A PLACE OF OPPORTUNITY & AMBITION
THIS PLACE FOSTERS OPEN-MINDEDNESS. IT ENCOURAGES A CULTURE OF CURIOSITY. IT PROVIDES CHOICES, OPTIONS AND POSSIBILITIES IN OUR DIFFERING PHASES OF LIFE. IT HAS A “CAN DO” ATTITUDE. THERE IS AN EXPERIMENTAL CULTURE. THIS KEEPS IT FLEXIBLE AND ADAPTIVE TO EMERGING CHANGES.
Some places provide opportunities and others less, yet this is a place to have ambition, ideals and aspiration. It sparks in you the desire to give free rein to your exploratory instinct and to open out. The raw materials of the city create the potential and are embodied in peoples’ creativity, skills and talents as well as its resources. These are “things” like buildings and also symbols, activities and the repertoire of local products in crafts, manufacturing and services. They are our historical, industrial and artistic assets including architecture, urban landscapes or landmarks as well as our indigenous traditions of public life, festivals, rituals or stories as well as hobbies, enthusiasms or amateur cultural activities. This draws attention to the distinctive, unique and the special in any place. These resources are all potential opportunities. Acknowledging this can engender a spirit of generosity. It can create the desire to give back to your city. This helps generate civic pride, loyalty and trust.
A PLACE OF NURTURE & NOURISHMENT
IN THIS PLACE PEOPLE CAN FLOURISH, AND THERE ARE MANY POSSIBILITIES TO SELFIMPROVE FROM THE FORMAL TO THE INFORMAL. THIS IS A LIFELONG LEARNING ENVIRONMENT AND A PLACE WHERE A DISCUSSION CULTURE IS VIBRANT. IT ALLOWS YOU TO ENVISION WHAT COULD BE.
Here you can grow personally and professionally and the city helps you in this endeavour. It cares. It reinforces your necessary ladders of opportunity to move forward. It enables you to be more fulfilled and to widen your horizons. You are fed by these broadening perspectives and so learn and reflect. This can help citizens become more competent and confident and thus willing to participate in helping to shape, make and co-create their evolving city. To make this happen requires pre-conditions and these include good facilities be they in education and research or health care, social provision, affordable housing or anything that makes a place more liveable.

APPLY WHAT YOU READ:
1. From the passage on the city, copy the text between "Here you can" and "place more liveable.", inclusive.
2. Summarize the passage on the city in two sentences.
3. Write the next part of the passage on the city, picking up after its final sentence.

STORED DATA:

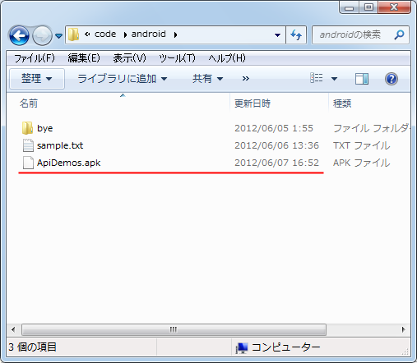Toggle the preview pane icon
This screenshot has height=363, width=417.
pyautogui.click(x=362, y=79)
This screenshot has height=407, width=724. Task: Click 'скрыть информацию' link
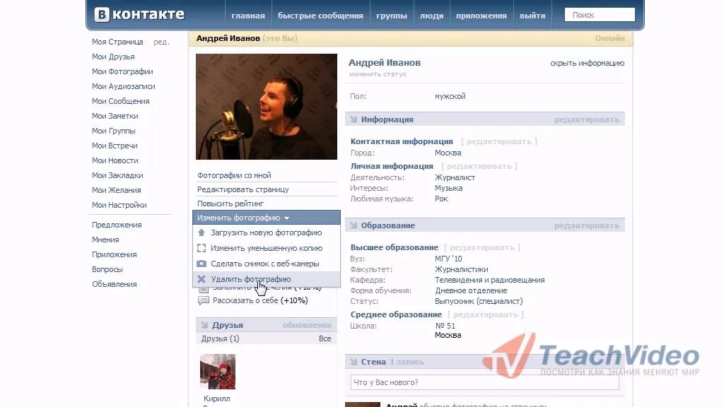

SET OF ANSWERS:
1.
Here you can grow personally and professionally and the city helps you in this endeavour. It cares. It reinforces your necessary ladders of opportunity to move forward. It enables you to be more fulfilled and to widen your horizons. You are fed by these broadening perspectives and so learn and reflect. This can help citizens become more competent and confident and thus willing to participate in helping to shape, make and co-create their evolving city. To make this happen requires pre-conditions and these include good facilities be they in education and research or health care, social provision, affordable housing or anything that makes a place more liveable.

2. The passage describes the city as a place of opportunity and ambition, where people's creativity, skills and talents, along with buildings, landmarks, traditions and other assets, are potential opportunities that can inspire generosity, civic pride, loyalty and trust. It also presents the city as a place of nurture where people can grow personally and professionally, become more competent and confident, and help co-create the city, which requires good facilities such as education, health care, social provision and affordable housing.

3.
A PLACE OF INSPIRATION & IMAGINATION
THIS PLACE HAS A VISIONARY FEEL, IT LIFTS YOU UP FROM THE DAY TO DAY. YOU FEEL AT ONE WITH YOURSELF AND YOUR CITY. IT PROVIDES A HEIGHTENED LEVEL OF EXPERIENCE BY ITS BEAUTY AND ITS SPIRIT OF POSSIBILITY AND EXCITEMENT.
Here aspiration and good intent is made visible in the built fabric or through the vitality of its culture and urban programming. Each reinforces the other and this creates a positive virtuous spiral. This visionary dimension reflects the ideals and ethics that the city wishes to project to its citizens and to the wider world. These greater purposes beyond self-interest change over time and today three foci are important. First we need to heal the division between the city and nature and a changing climate; second to be imaginative in working through how we live together with our differences; and third how we unleash the creative potential in each one of us. Cities able to do this will be admired.